[Target position data]
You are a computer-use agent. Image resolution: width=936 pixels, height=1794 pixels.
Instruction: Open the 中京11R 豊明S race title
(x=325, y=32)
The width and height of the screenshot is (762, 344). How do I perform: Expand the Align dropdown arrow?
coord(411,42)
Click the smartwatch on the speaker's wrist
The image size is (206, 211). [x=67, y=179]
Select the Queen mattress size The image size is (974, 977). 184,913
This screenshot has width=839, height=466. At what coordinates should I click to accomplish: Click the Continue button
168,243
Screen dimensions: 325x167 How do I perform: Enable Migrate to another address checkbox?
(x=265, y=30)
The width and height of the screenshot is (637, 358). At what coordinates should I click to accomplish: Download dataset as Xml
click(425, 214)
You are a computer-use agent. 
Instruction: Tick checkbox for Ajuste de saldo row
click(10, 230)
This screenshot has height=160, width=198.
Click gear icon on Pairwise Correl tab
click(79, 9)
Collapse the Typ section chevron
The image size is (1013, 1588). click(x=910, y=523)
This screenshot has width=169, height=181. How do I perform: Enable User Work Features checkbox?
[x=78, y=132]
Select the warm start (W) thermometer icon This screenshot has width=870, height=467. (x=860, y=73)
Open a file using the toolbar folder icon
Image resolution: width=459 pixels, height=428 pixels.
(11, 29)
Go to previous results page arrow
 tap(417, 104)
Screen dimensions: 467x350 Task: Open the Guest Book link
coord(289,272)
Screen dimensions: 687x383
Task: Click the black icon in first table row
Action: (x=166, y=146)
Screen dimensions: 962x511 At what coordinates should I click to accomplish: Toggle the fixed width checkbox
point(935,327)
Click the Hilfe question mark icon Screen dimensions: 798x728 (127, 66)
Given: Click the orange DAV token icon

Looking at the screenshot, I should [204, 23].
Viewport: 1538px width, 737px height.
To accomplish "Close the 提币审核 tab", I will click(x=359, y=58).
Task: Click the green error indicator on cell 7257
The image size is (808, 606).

» AIM
Copy out all of the data above, keeping every line identical to the original.

» SOLUTION TO THIS TASK
You are a computer-use agent. Image resolution: width=936 pixels, height=1794 pixels.
Instruction: Open the 中京11R 豊明S race title
(x=325, y=32)
The width and height of the screenshot is (762, 344). How do I perform: Expand the Align dropdown arrow?
coord(411,42)
Click the smartwatch on the speaker's wrist
The image size is (206, 211). [x=67, y=179]
Select the Queen mattress size The image size is (974, 977). 184,913
This screenshot has width=839, height=466. At what coordinates should I click to accomplish: Click the Continue button
168,243
Screen dimensions: 325x167 How do I perform: Enable Migrate to another address checkbox?
(x=265, y=30)
The width and height of the screenshot is (637, 358). At what coordinates should I click to accomplish: Download dataset as Xml
click(425, 214)
You are a computer-use agent. 
Instruction: Tick checkbox for Ajuste de saldo row
click(10, 230)
This screenshot has height=160, width=198.
Click gear icon on Pairwise Correl tab
click(79, 9)
Collapse the Typ section chevron
The image size is (1013, 1588). click(x=910, y=523)
This screenshot has width=169, height=181. How do I perform: Enable User Work Features checkbox?
[x=78, y=132]
Select the warm start (W) thermometer icon This screenshot has width=870, height=467. (x=860, y=73)
Open a file using the toolbar folder icon
Image resolution: width=459 pixels, height=428 pixels.
(11, 29)
Go to previous results page arrow
 tap(417, 104)
Screen dimensions: 467x350 Task: Open the Guest Book link
coord(289,272)
Screen dimensions: 687x383
Task: Click the black icon in first table row
Action: (x=166, y=146)
Screen dimensions: 962x511 At what coordinates should I click to accomplish: Toggle the fixed width checkbox
point(935,327)
Click the Hilfe question mark icon Screen dimensions: 798x728 (127, 66)
Given: Click the orange DAV token icon

Looking at the screenshot, I should [204, 23].
Viewport: 1538px width, 737px height.
To accomplish "Close the 提币审核 tab", I will click(x=359, y=58).
Task: Click the green error indicator on cell 7257
The image size is (808, 606).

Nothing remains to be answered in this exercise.